In the records below, find the line that contains "Task: Open the three-dot more options menu". Retype that line and all the lines after it through the end, leaving out the pictures.
##### Available data
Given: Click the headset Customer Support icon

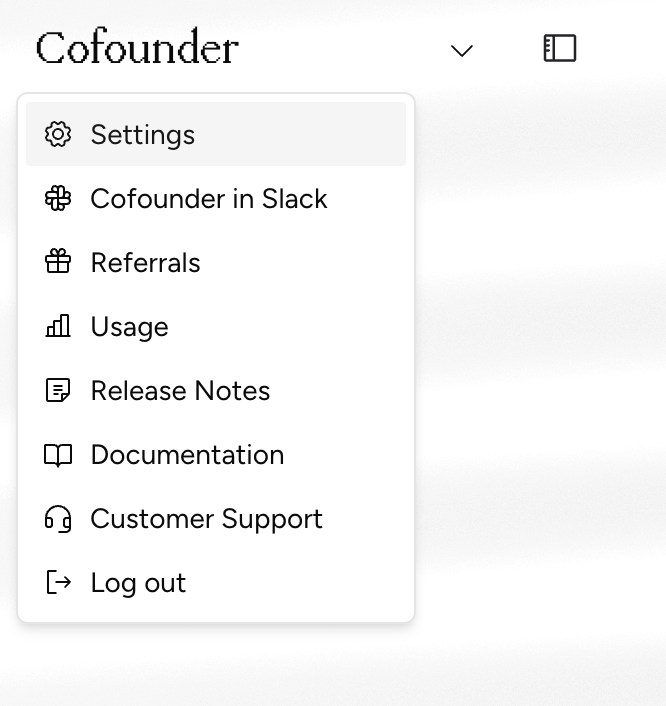Looking at the screenshot, I should point(59,519).
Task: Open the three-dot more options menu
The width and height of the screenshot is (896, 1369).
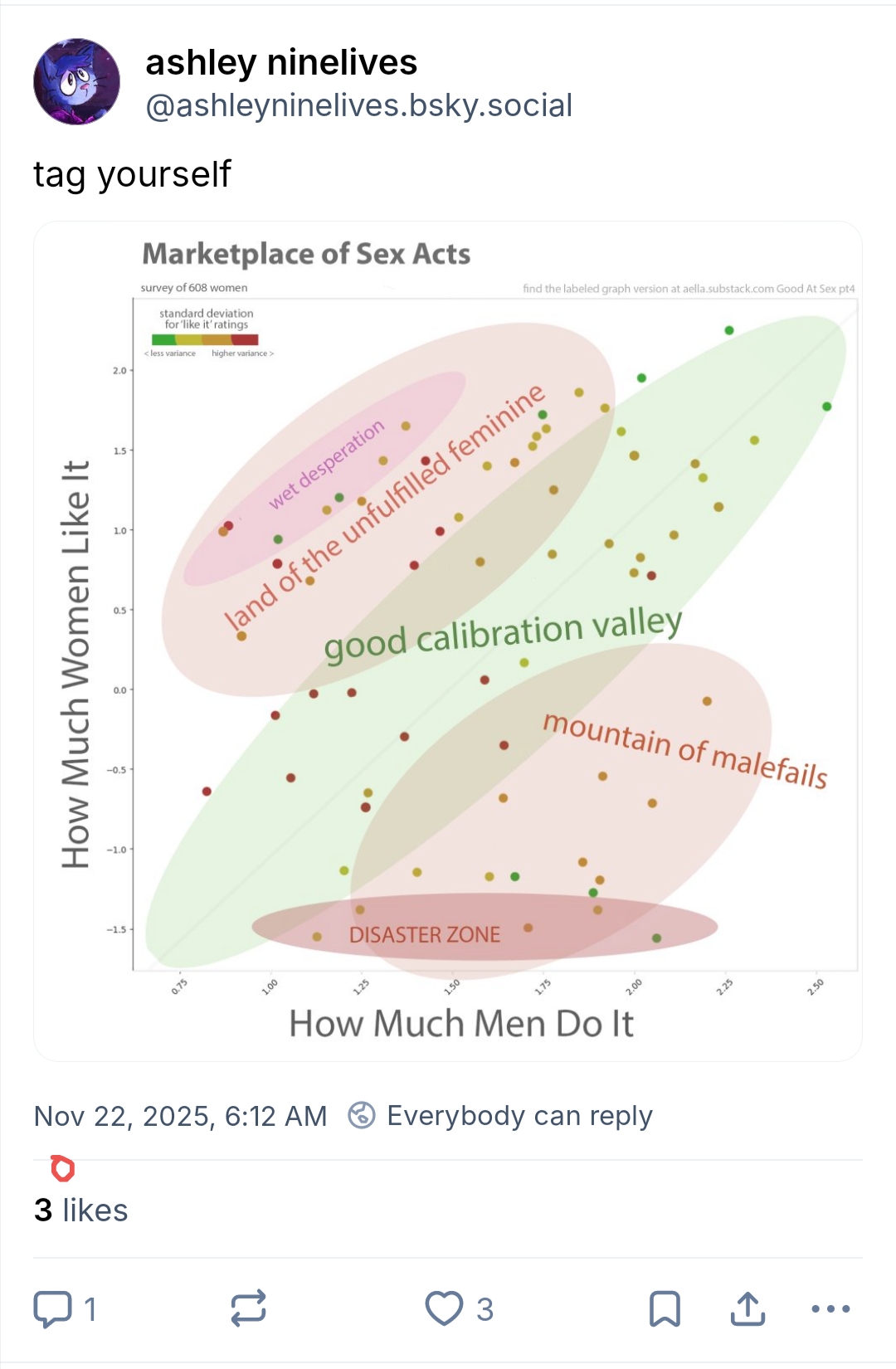Action: [830, 1308]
##########
--- Solution to this exercise ---
Task: Open the three-dot more options menu
The width and height of the screenshot is (896, 1369).
Action: [830, 1308]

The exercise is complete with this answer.